3.5. Assay of Spiked Cereal Samples Using the OIP-v2

The interaction between antibody and antigen for immunoassay is generally affected by the matrix effect of the real samples (e.g., pH, ionic strength, and organic matters) and the extraction solvents. Therefore, evaluating the matrix effect is necessary for obtaining accurate and stable immunoassay methods of cereals (Table 1). Our recovery experiments of DON at different concentrations were carried out with spiked cereal samples, including corn, wheat, and pig feed. These samples were spiked with DON from the DON stock solution at concentrations of 5.0, 10.0, and 20.0 µg/L. The recoveries of the spiked samples were in the range from 81% to 127%, and the parallel test results show that the relative standard deviation (RSD) ranged from 3.92% to 10.46%. These are similar with the recoveries (77.1–107.0%) and RSD (4.2–11.9%) of the other immunological detection method in wheat [32]. These results indicate that the proposed method was capable of detecting DON in the real samples with suitable accuracy and precision, and the interference from the real samples was negligible.
Table 1

Spiked recovery of DON in the real samples (three replicates for each concentration).

Actual SampleSpiked Concentration(μg/L)OIP-v2
Detection (μg/L)CV/%RSD/%
Corn5.05.88117.663.99
10.09.3693.618.83
20.021.11105.564.13
Wheat5.06.08121.617.32
10.08.0580.507.78
20.019.6898.423.92
Pig Feed5.04.5791.447.83
10.012.68126.798.58
20.021.41107.0510.46

3.6. Simultaneous Assay of Positive Samples Using the OIP-v2 and ELISA

The performance of the OIP-v2 was also evaluated through a comparison of the results obtained from the OIP-v2 using maize-positive samples with those obtained by ELISA (details in Supporting Information).

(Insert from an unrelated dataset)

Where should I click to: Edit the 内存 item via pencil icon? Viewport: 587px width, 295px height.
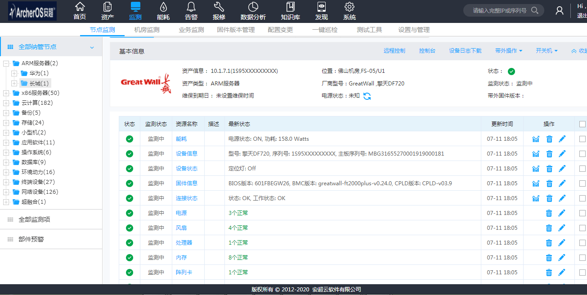click(562, 257)
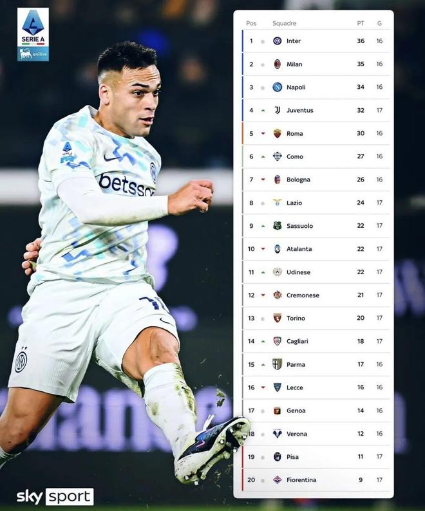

The maize samples were treated as described above, and simultaneously detected by the OIP-v2 and ELISA. The detection results and the contents of the nine maize samples, which range from 140 μg/mL to 2400 μg/mL, are shown in Figure S4. The DON concentration of four maize samples was higher than the Chinese regulatory limit of 1000 μg/kg (1 ppm). A comparison between the methods yielded good correlation results (y = 0.981x + 16.75) (Figure S4) and the correlation coefficient (R2 = 0.9891) demonstrates satisfactory agreement between the methods. These results indicate the adequacy of the OIP-v2 for accurate DON detection. The accuracy and reliability of the present method indicates that the developed immunoassay system can be successfully applied to DON analysis in cereal products using the methanol extraction method.

4. Conclusions

The improved portable and reusable OIP-v2 was developed for rapid and sensitive on-site detection of DON using DON-BSA modified bio-probes as biorecognition elements. The OIP-v2 was used for detection of DON with high sensitivity, accuracy, and rapidity. The LOD of DON was 0.16 µg/L under optimal conditions, which was far lower than the limit values set in both China and the United States. The recovery of DON spiked in cereal samples at various concentrations ranged from 81% to 127%. The immunoassay performance of the OIP-v2 was also validated with respect to ELISA through simultaneous detection of maize-positive samples, and the two methods were in good agreement. Compared with other biosensors, the OIP-v2 has several advantages. First, the robustness of the DON-BSA modified bio-probe surface allows multiple DON detection cycles without significant activity loss, resulting in more accurate and cost-effective results. Second, the limited penetrated depth of the evanescent wave may effectively discriminate free Cy5.5-anti-DON antibodies and bind Cy5.5-anti-DON antibodies onto the bio-probe surface, which greatly shortens the on-site detection time of DON. Third, the OIP-v2 can perform automated data processing and generate alarm signals when the concentration of pollutants exceeds a pre-set threshold value, and then send them directly to the food quality management department [31]. In addition, the measurement of the DON-spiked samples using the OIP-v2 showed good recovery, precision, and accuracy. Therefore, the OIP-v2 can serve as a powerful analytical tool for the on-site detection of other food pollutants only using their respective antibody and hapten-carrier protein-modified bio-probe, and can provide a reliable prognostication assessment of the food risk.